►
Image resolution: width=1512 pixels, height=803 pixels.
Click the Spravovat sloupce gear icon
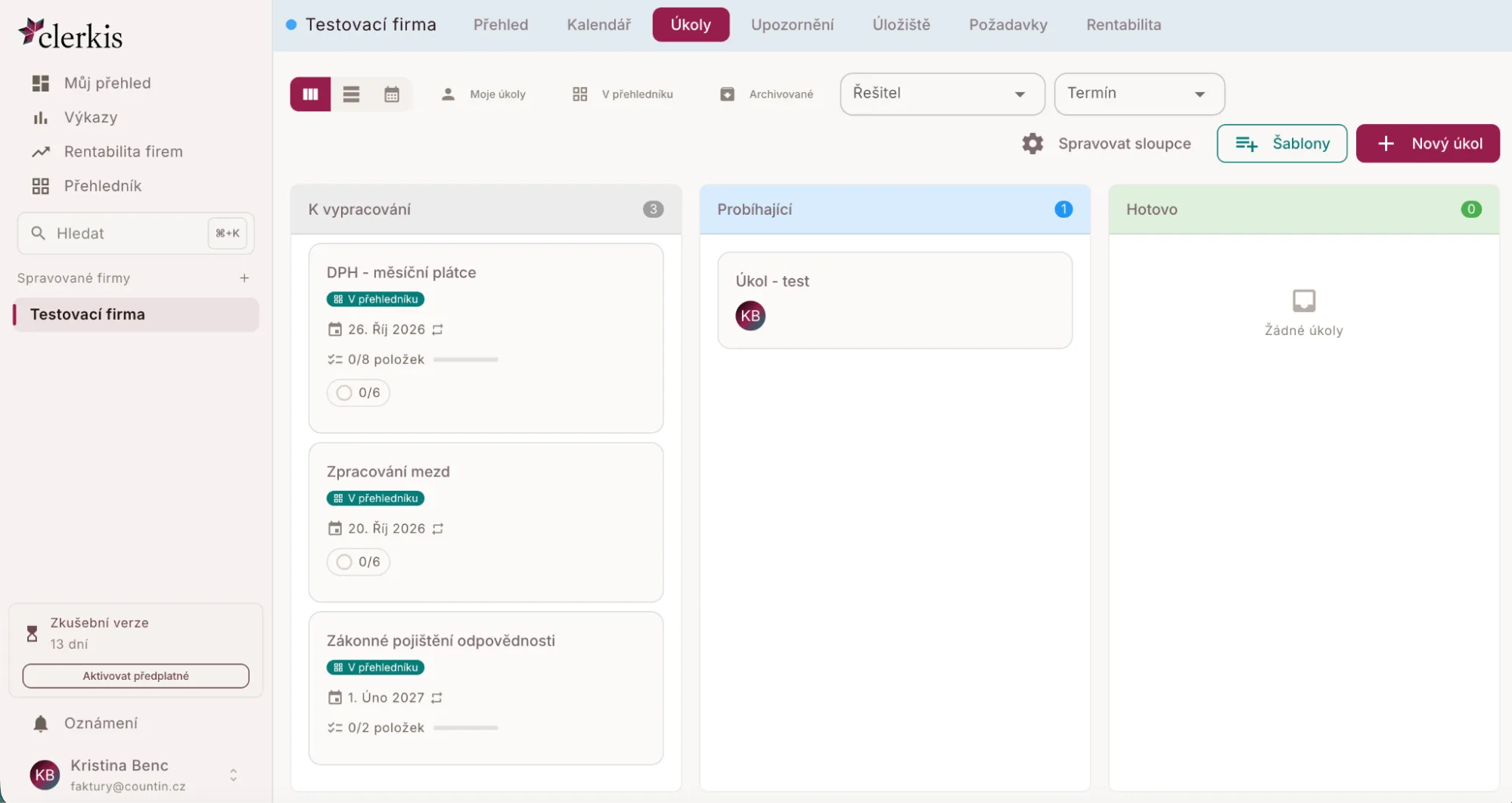click(1032, 144)
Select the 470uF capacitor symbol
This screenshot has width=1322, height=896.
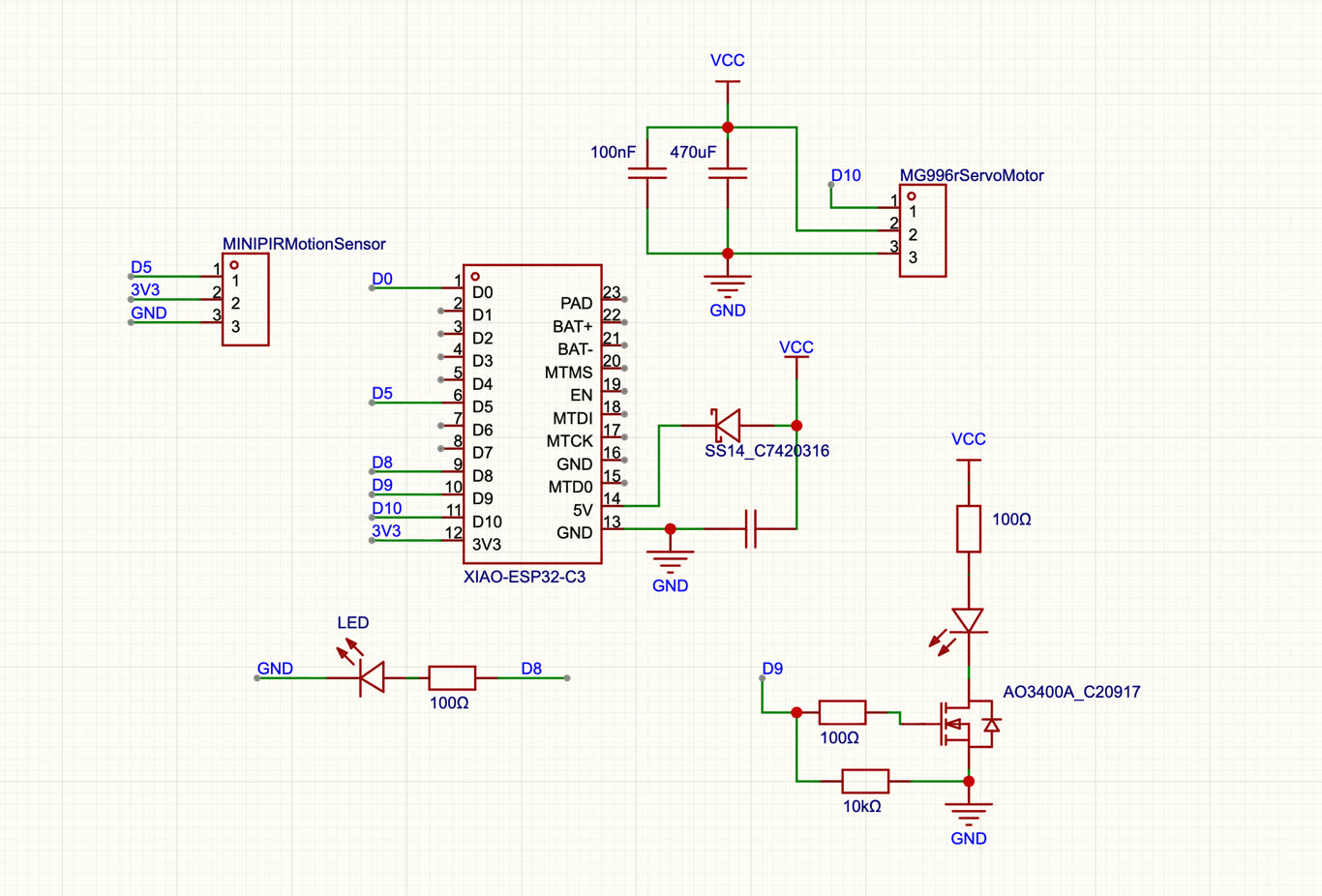click(728, 174)
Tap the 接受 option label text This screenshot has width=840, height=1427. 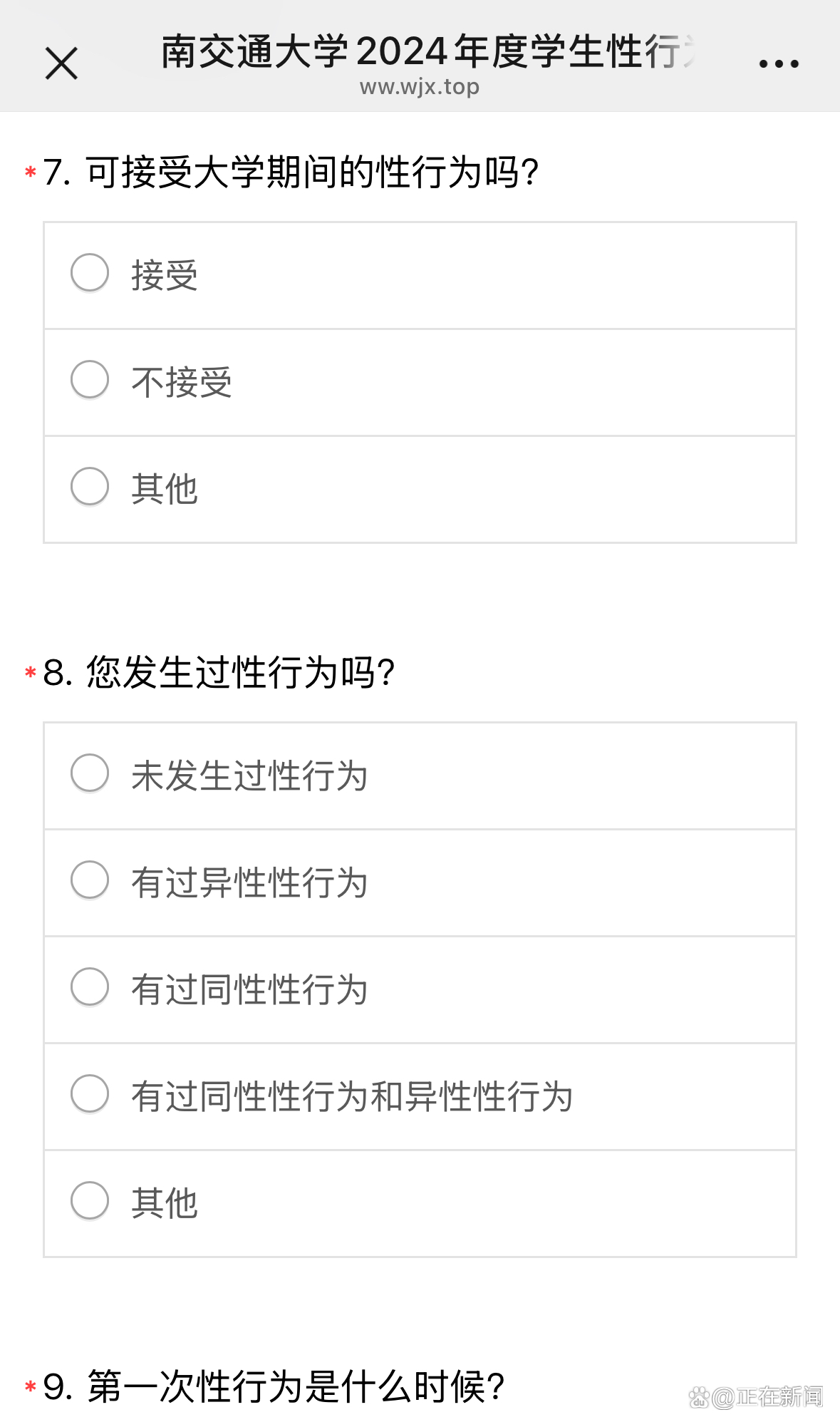pos(165,276)
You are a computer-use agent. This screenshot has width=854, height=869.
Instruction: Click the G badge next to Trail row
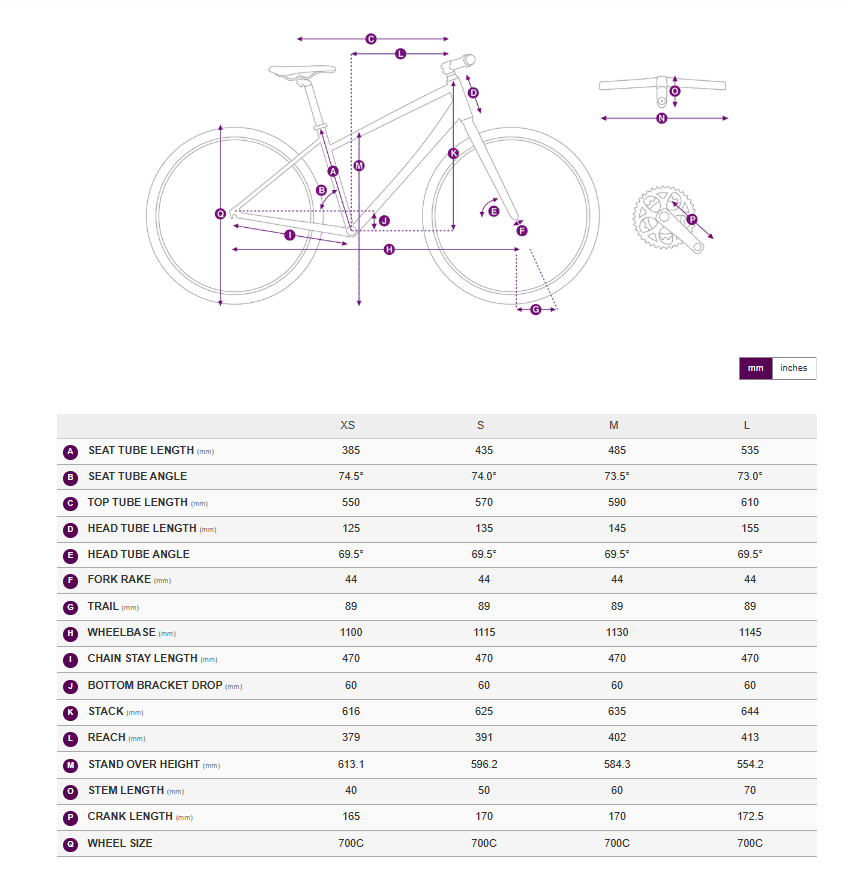(x=70, y=607)
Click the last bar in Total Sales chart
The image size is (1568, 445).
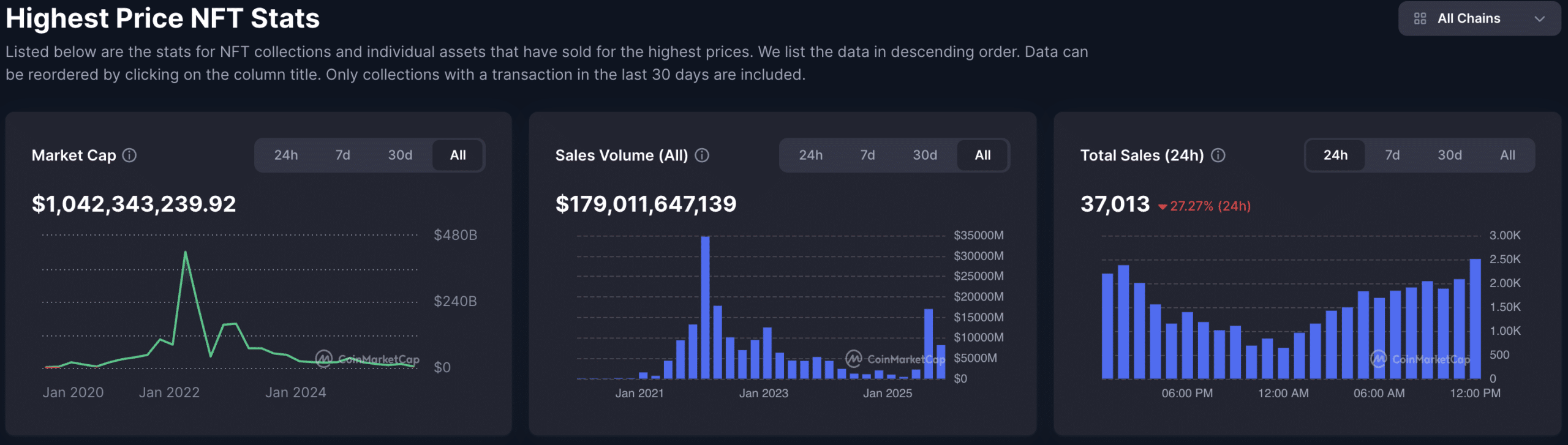coord(1475,318)
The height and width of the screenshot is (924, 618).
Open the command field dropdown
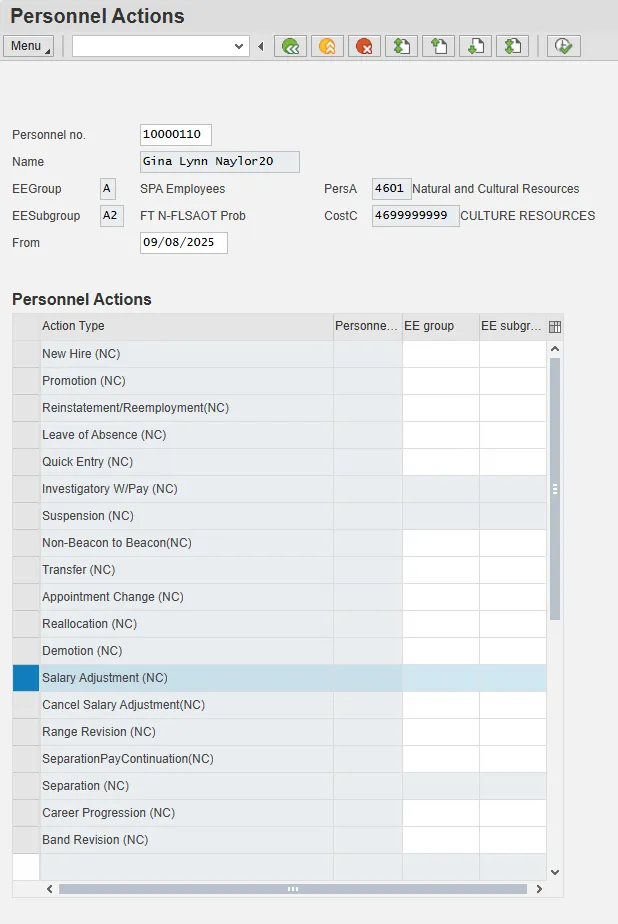239,46
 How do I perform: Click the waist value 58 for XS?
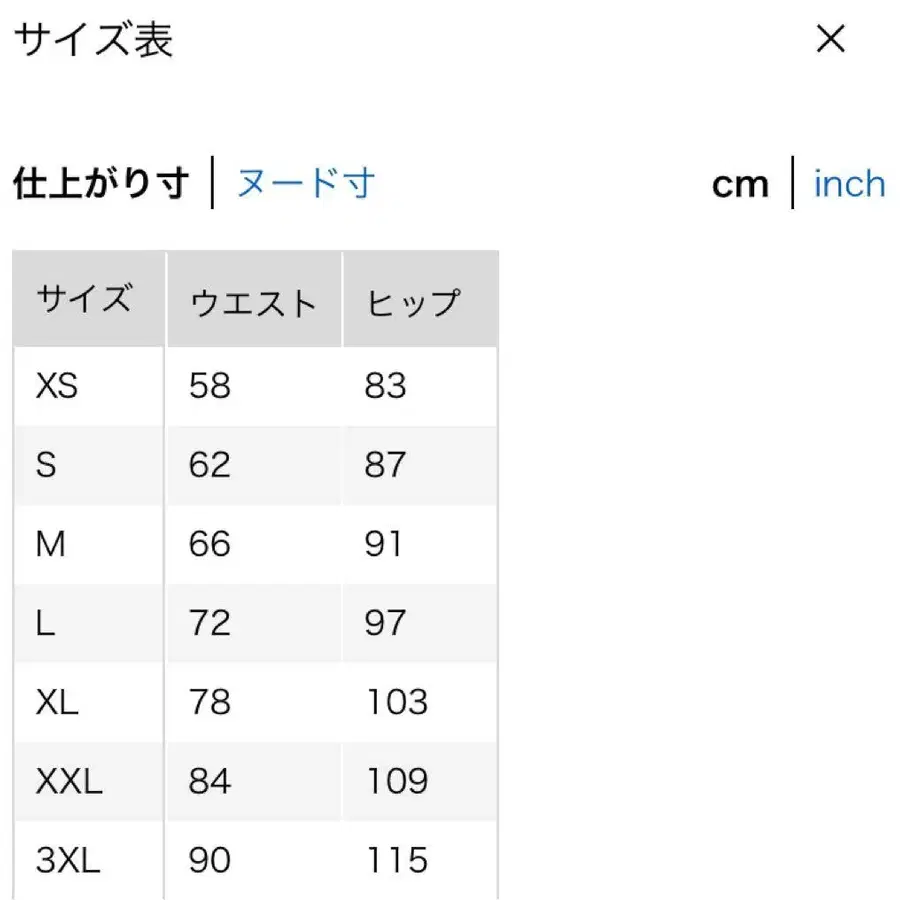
◄
Task details: Nothing but the lines from the one that contains "Click the last bar in Total Sales chart" through the last line of the records belongs in the answer, reproduced exactly, with no pictures.

Answer section:
Click the last bar in Total Sales chart
The image size is (1568, 445).
coord(1475,318)
The height and width of the screenshot is (924, 618).
Open the command field dropdown
239,46
 How do I perform: Click the waist value 58 for XS?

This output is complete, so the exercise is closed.